* **Requirement**
In the post on Labour and health, swap "NHS" for "health service" and write out everything from "Ministers say it" down to "with everyone else.".

* **Text segment**
........

Sunday, December 16, 2007

Labour and health: Dying for equality


It seems that the Labour Party believes it is better for someone to die in an equal society than to live in an unequal one.

That, at any rate, is the only moral you can draw from the case of Colette Mills:
Colette Mills, a former nurse, has been told that if she attempts to top up her treatment privately, she will have to foot the entire £10,000 bill for her drugs and care. The bizarre threat stems from the refusal by the government to let patients pay for additional drugs that are not prescribed on the NHS.

Ministers say it is unfair on patients who cannot afford such top-up drugs and that it will create a two-tier NHS. It is thought thousands of patients suffer as a result of the policy.
There has always been a side of Labour that loves the NHS because it makes people queue and wait. If the wealthy get away with having a better life for most of the time, socialists can at least take their revenge on them when they are ill.

Lord Paget - who as Reggie Paget was Labour MP for Northampton - used to go out hunting with the Fernie, fall and break something, and then sit in the waiting room at the Market Harborough surgery the following morning, clutching his numbered ticket and waiting his turn with everyone else.

There is something admirable about that as a choice, but it less admirable when Labour forces that choice upon other people.

Of course Colette Mills should be allowed to use her money to pay for extra drugs. What possible better use could there be for it?

........

* **Supplied entries**
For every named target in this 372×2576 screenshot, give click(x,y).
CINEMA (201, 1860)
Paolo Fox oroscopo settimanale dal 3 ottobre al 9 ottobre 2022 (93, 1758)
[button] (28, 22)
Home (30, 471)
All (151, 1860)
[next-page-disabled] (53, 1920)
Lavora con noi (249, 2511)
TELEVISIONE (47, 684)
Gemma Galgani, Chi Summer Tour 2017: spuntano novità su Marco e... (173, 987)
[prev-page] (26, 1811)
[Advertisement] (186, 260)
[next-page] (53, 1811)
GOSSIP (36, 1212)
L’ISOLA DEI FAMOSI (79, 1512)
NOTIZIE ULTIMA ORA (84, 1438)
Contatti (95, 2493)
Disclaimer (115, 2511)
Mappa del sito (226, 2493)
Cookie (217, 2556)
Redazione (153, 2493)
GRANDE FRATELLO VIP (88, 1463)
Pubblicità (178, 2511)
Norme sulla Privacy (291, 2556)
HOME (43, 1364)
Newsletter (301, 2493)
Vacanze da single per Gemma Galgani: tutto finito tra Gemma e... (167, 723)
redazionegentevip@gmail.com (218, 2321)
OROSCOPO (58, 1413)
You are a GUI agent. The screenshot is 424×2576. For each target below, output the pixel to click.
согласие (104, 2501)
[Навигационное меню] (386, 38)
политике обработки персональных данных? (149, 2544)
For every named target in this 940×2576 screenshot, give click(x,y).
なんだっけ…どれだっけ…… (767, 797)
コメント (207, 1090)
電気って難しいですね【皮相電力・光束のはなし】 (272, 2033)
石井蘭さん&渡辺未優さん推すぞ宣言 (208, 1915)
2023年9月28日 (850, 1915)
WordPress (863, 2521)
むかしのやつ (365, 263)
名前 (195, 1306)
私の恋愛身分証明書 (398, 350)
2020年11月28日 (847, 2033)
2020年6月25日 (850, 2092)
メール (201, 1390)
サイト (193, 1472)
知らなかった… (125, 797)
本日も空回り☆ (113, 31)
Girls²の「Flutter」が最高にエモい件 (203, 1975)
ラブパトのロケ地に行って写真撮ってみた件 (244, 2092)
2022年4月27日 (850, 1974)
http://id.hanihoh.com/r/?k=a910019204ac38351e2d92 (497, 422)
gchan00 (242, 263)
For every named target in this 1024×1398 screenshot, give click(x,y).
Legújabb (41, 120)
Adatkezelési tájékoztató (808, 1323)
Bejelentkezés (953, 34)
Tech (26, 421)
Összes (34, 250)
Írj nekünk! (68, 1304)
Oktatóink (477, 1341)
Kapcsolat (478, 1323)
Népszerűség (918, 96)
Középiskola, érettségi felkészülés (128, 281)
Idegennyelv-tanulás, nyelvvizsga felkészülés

........

* **Answer box**
Ministers say it is unfair on patients who cannot afford such top-up drugs and that it will create a two-tier health service. It is thought thousands of patients suffer as a result of the policy.
There has always been a side of Labour that loves the health service because it makes people queue and wait. If the wealthy get away with having a better life for most of the time, socialists can at least take their revenge on them when they are ill.

Lord Paget - who as Reggie Paget was Labour MP for Northampton - used to go out hunting with the Fernie, fall and break something, and then sit in the waiting room at the Market Harborough surgery the following morning, clutching his numbered ticket and waiting his turn with everyone else.